Top scorer for the season was Dixie McNeil with 19 goals, closely followed by John Ward who continued his steady improvement with 17. After Alan Harding with six and Dave Smith with five no other player had managed more than three goals in the season, with the biggest disappointment in terms of goal tally being expensive signing Peter Graham who had only found the net twice in 31 appearances.

Possibly due to the break with the Supporters Club no vote was held for City’s Player of the Season.

One small piece of good news on the financial front was that City’s total of 63 league goals scored was enough to have earned them a place in the Watney Cup for the second time in three seasons. This was a competition for the two highest-scoring teams in each division not to have won anything. However, although Watney’s had now decided to end the competition as a goodwill gesture they still paid out the £4,000 that each qualifying club would have received.

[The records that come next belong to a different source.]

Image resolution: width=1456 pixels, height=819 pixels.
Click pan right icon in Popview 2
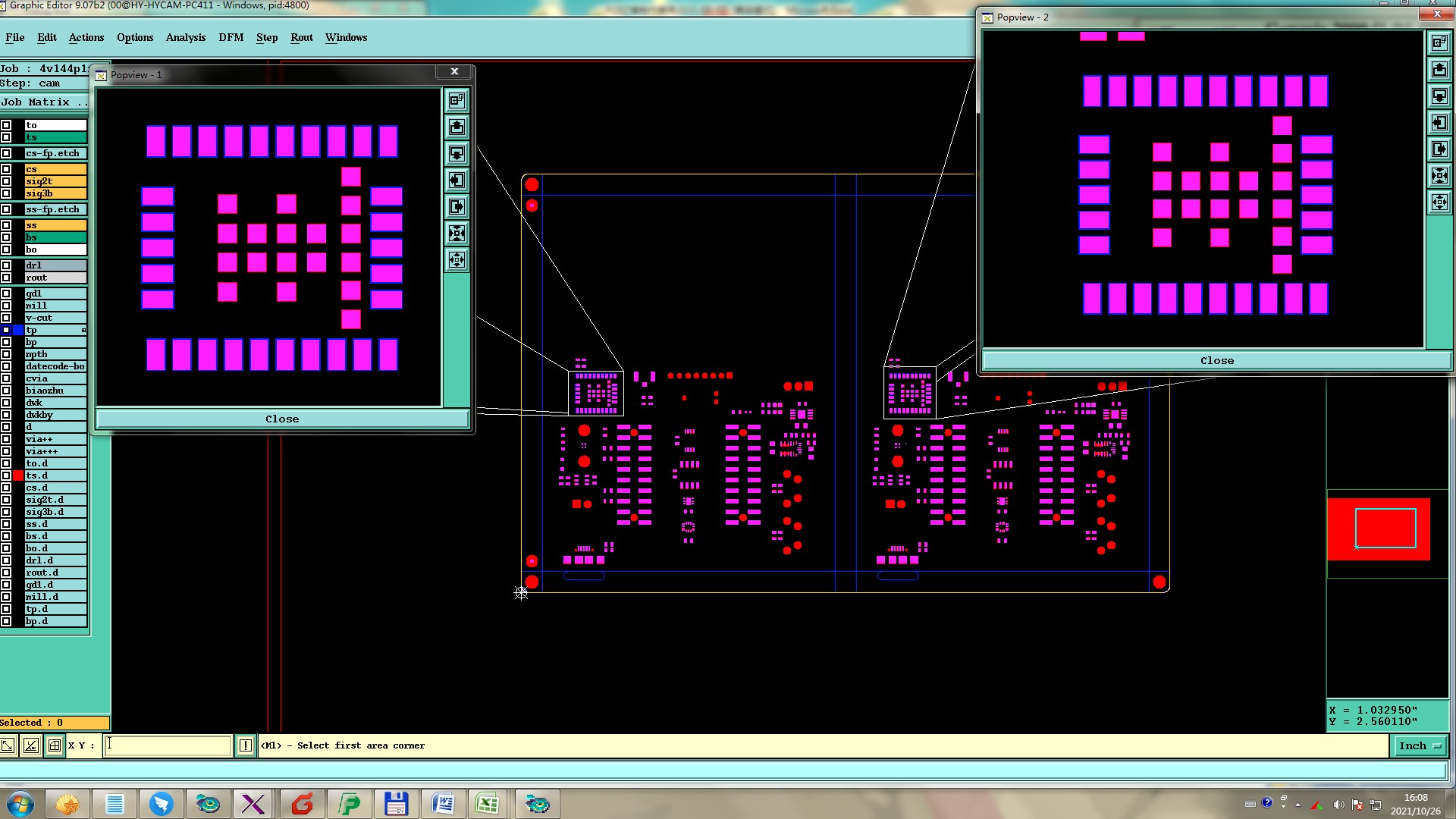pos(1439,149)
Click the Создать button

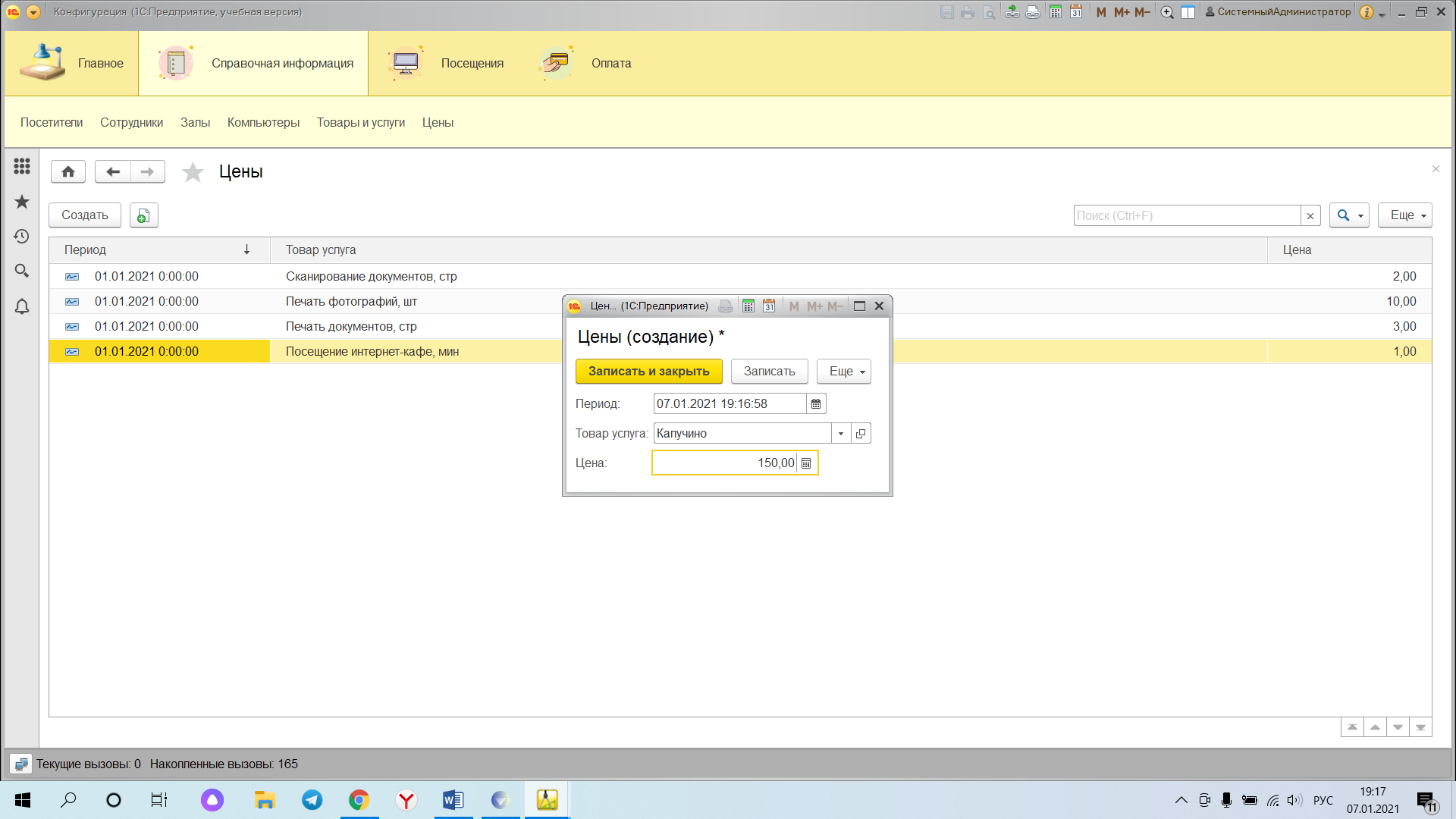point(85,215)
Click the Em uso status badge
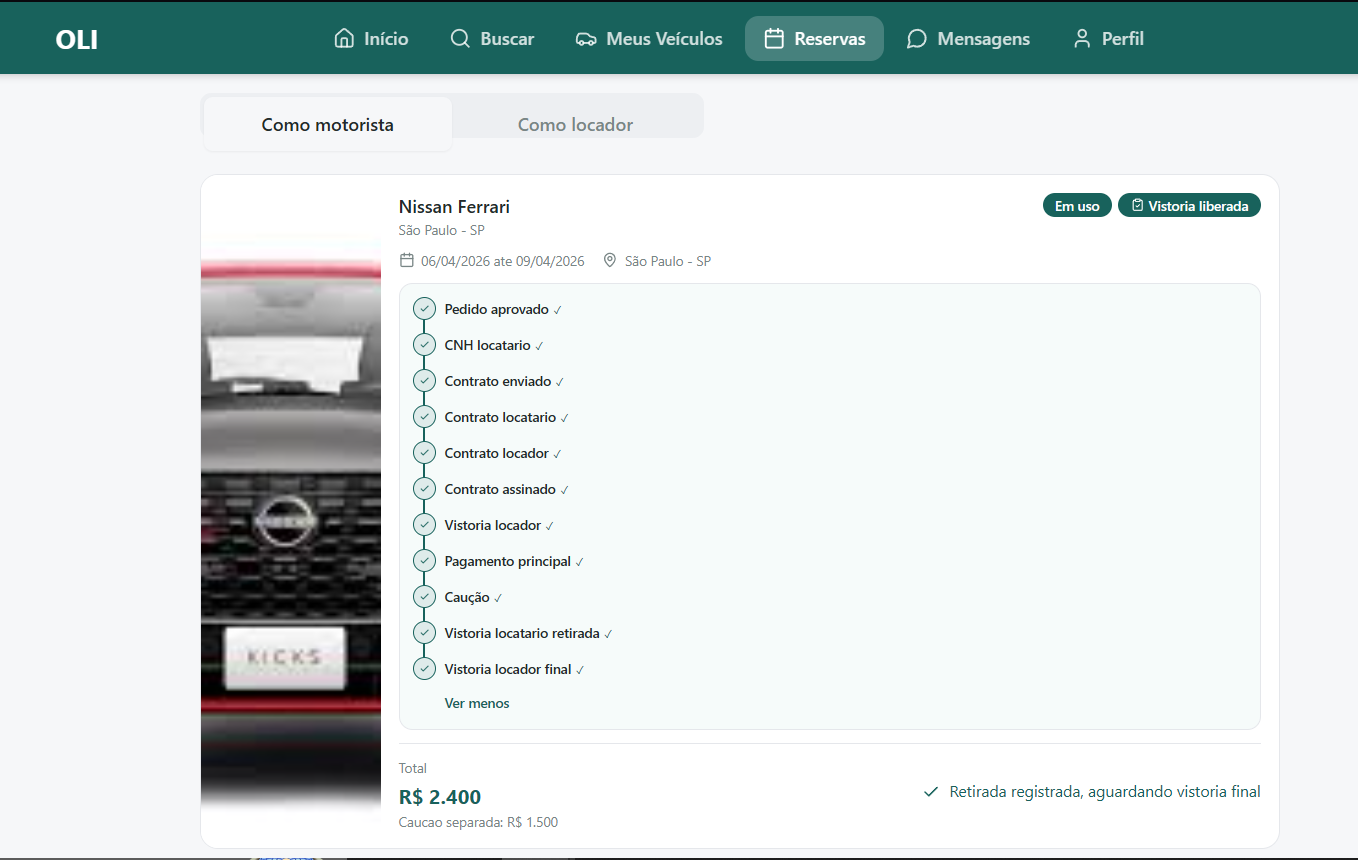The height and width of the screenshot is (860, 1358). [x=1077, y=206]
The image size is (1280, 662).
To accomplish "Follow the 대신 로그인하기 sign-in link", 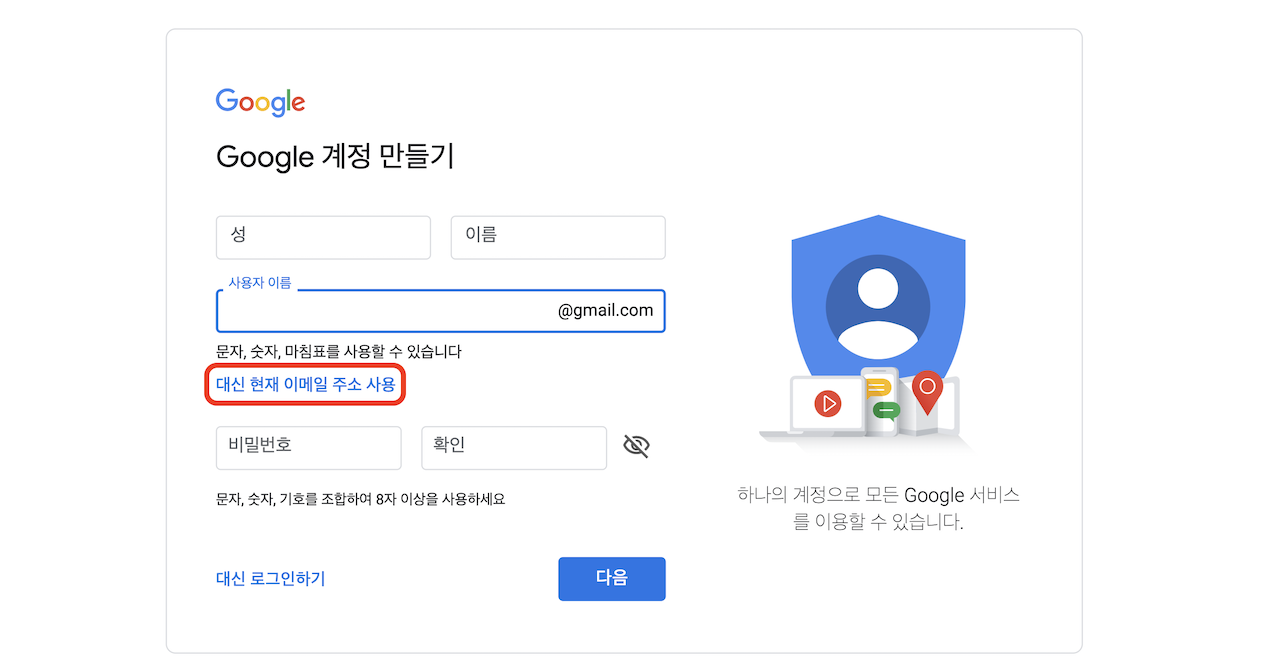I will (270, 578).
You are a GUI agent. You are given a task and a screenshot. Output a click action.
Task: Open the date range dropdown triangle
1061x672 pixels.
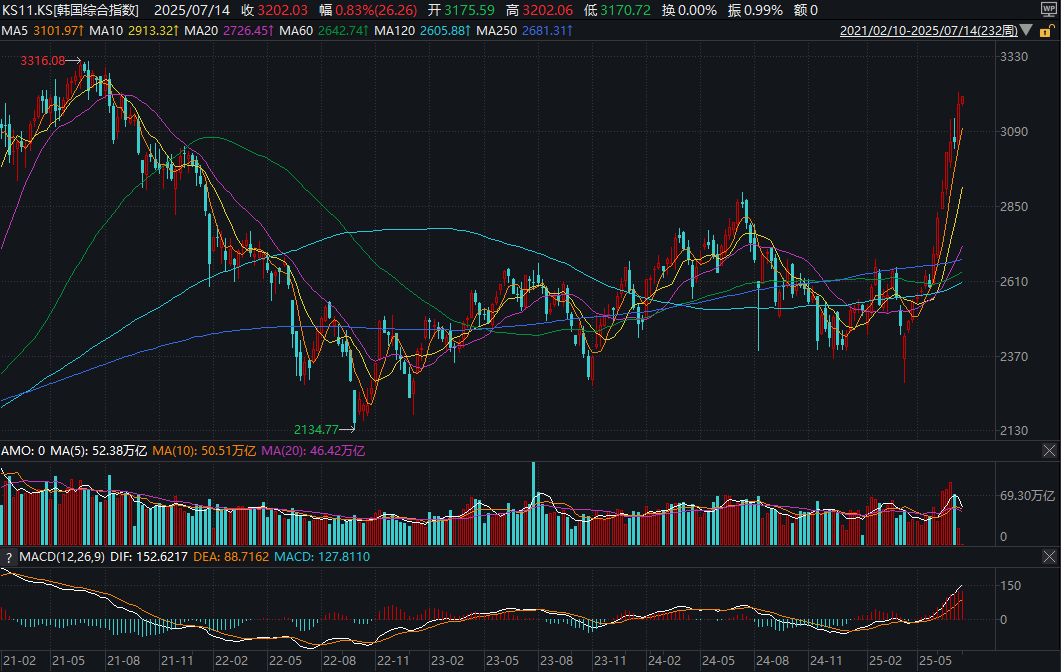[1026, 31]
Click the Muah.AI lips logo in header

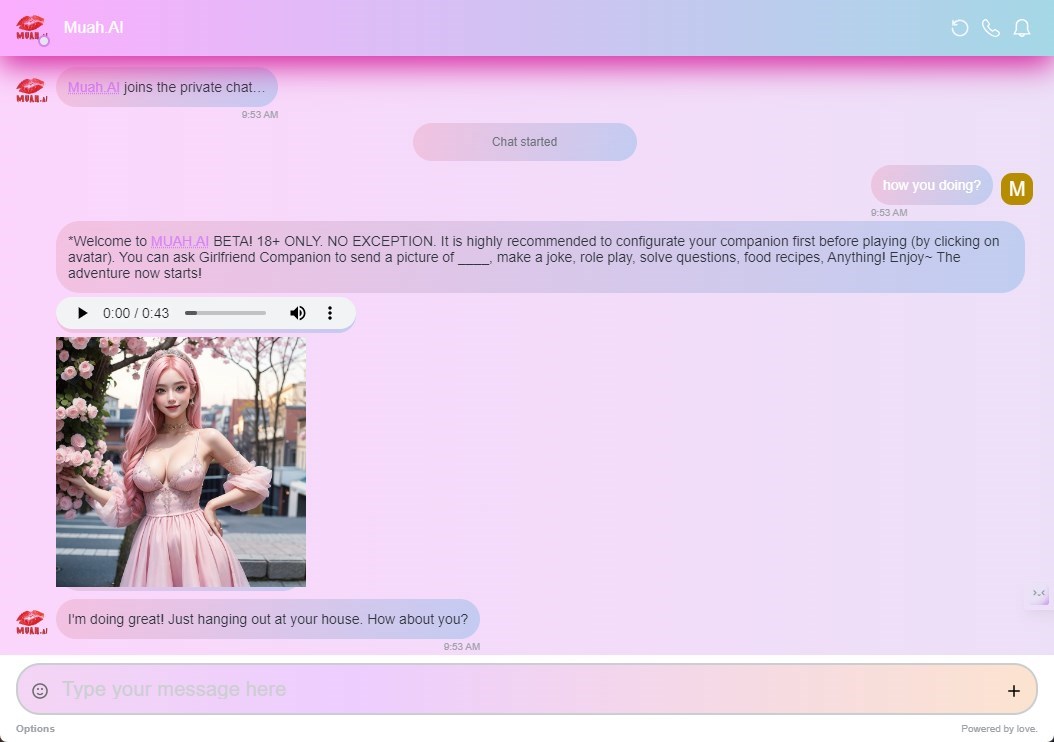pos(31,28)
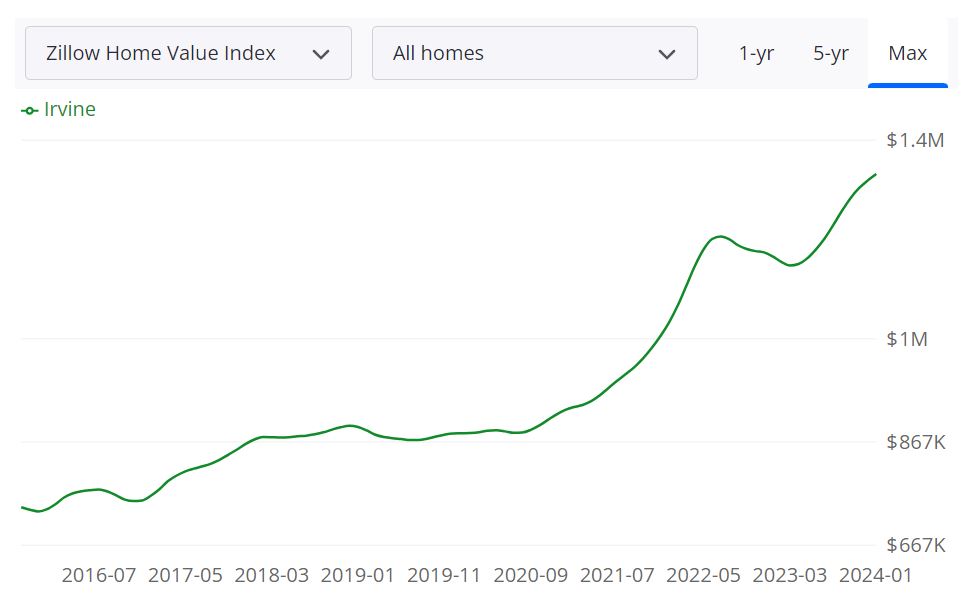Switch to the 1-yr time range tab
The height and width of the screenshot is (595, 979).
click(x=756, y=54)
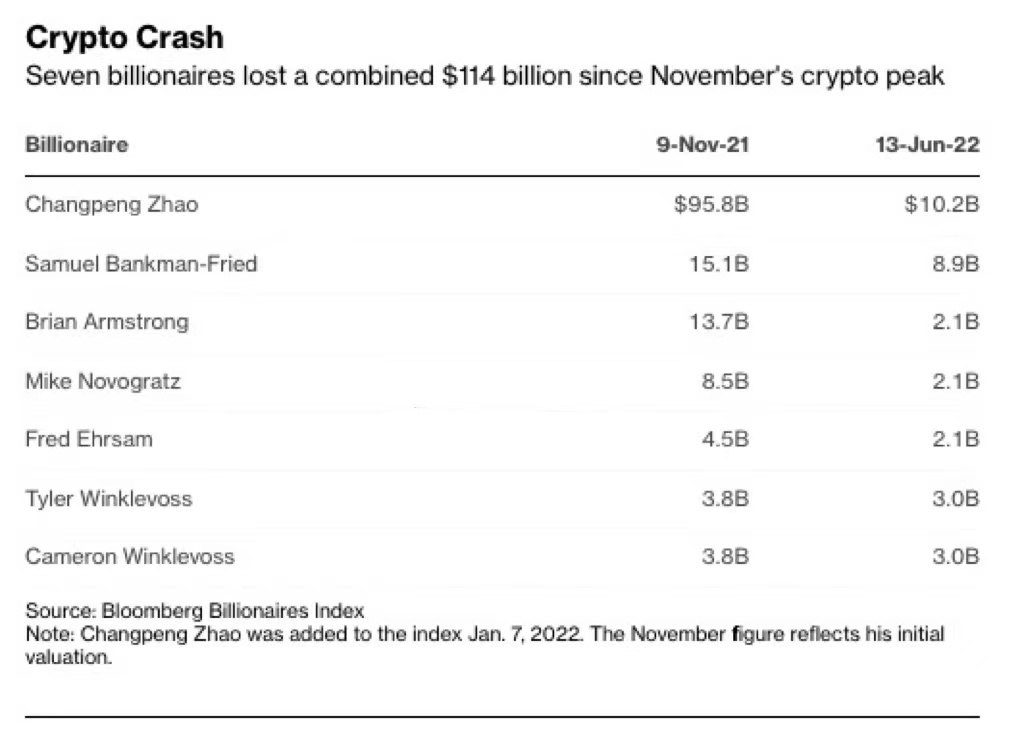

Elsewhere in football, Leeds United were league champions for the second time in their history while towards the other end of the First Division table Manchester United dropped into the Second Division for the first time since 1938. One of the teams replacing United in the top flight were Carlisle United, reaching that level for the first time but finishing 16 points behind runaway Second Division champions Middlesbrough. Top of the Third Division were Oldham Athletic while Southport exited that division in the other direction at the start of a decline that was to take them out of the league. Worthy Fourth Division champions were Peterborough United while all of the bottom four clubs were re-elected, Workington for the first of what would be four applications in a row, and Crewe, perhaps fortunately as it was their fourth time in six seasons.

FA Cup winners were Liverpool who made up for finishing runners-up in the League by beating Newcastle United 3-0 at Wembley, while more locally, Lincoln United finished as Yorkshire League champions for the second time in four seasons.

As for Sunday football, although it had initially proved popular with better than average attendances the crowds then fell back to their normal level as the novelty wore off, and it was to be over eleven years before Lincoln City played on a Sunday again.